Album Reviews

Gardener New Dawning Time (1999)

gardener

Gardener
New Dawning Time
Sub Pop

Gardener was the project of Seaweed vocalist Aaron Stauffer and Screaming Trees guitarist Van Conner. Both fellows had gotten together after their respective bands had gone on hiatus, and the music they would make would bear little in common to either band. New Dawning Time, with its title forecasting something new, would be the duo’s sole album, recorded over long stretches of time and appearing in 1999 via Sub Pop.

Unlike Seaweed’s punk-rock anthems and Screaming Trees’ heavy, morose grunge rock, the music of Gardner was angular and earthy. Stauffer’s voice has always retained a sunny, lackadaisical edge, and with the punk rock aggression stripped away, that edge suddenly becomes sweet and intoxicating.  Conner’s arrangements blend stark, minimal instrumentation with weird, angular melodic bits; “Shakedown Cruise” blends acoustic guitar and acoustic drums with pan flute and trumpet. It shouldn’t work, but its cacophonous racket oddly works. On “Quay,” they take this formula, apply it to a ballad, and throw in tabla and sitar, resulting in a song that is oddly middle eastern and most certainly trippy.

When they’re not experimenting, though, they’re making some great no-frills indie rock. Seaweed had a strong connection with the Chapel Hill/DC indie rock scene, and these songs show that influence. Stauffer’s vocal style is similar to Superchunk’s Mac McCaughan, and with “End Up That Way” and “Outside Looking In,” Gardener is flying the Merge Records flag from its SeaTac base. Interestingly enough, the horns and strings on “New Dawning Time” almost predict Superchunk’s experimentation on their album Come Pick Me Up, while the oddly angular sounds on “Tamed” and “Struggle with Sickness” predict another Sub Pop one-off, Isaac Brock’’s superb solo project Ugly Casanova.

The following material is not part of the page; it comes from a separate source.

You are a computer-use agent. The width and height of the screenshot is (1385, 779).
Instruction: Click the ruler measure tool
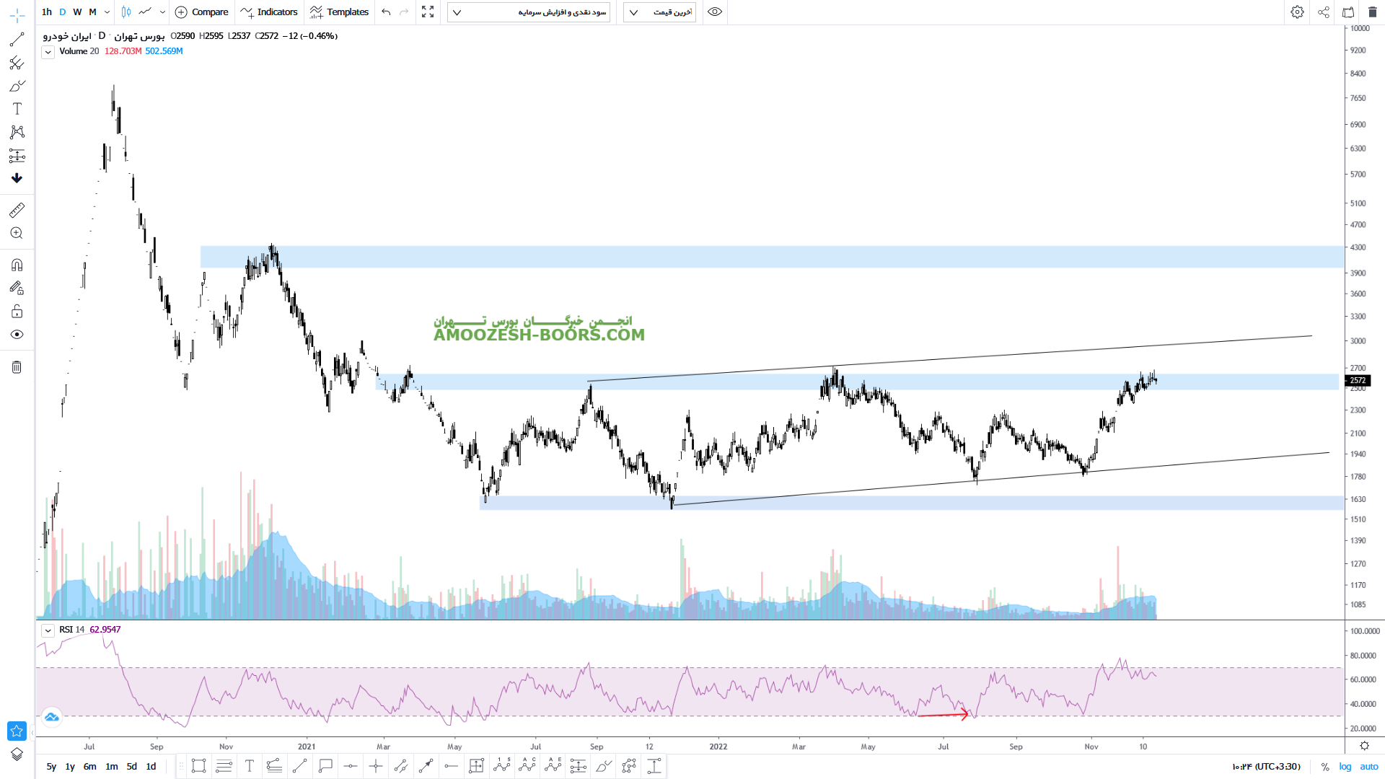click(17, 210)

New Dawning Time promised much and hinted at greatness at a new dawn for both these veteran musicians, but alas, it would not come to pass. Their only other release was a limited edition single, their take on Don Henley’s “The Boys Of Summer,” and both would find themselves summoned back to their day jobs; Seaweed would soon release its final album (on Merge, no less), while Screaming Trees would begin work on material that would remain unfinished and unreleased for well over a decade.  By the time this album was released, they’d moved on, and this little record would become an obscure but enjoyable gem.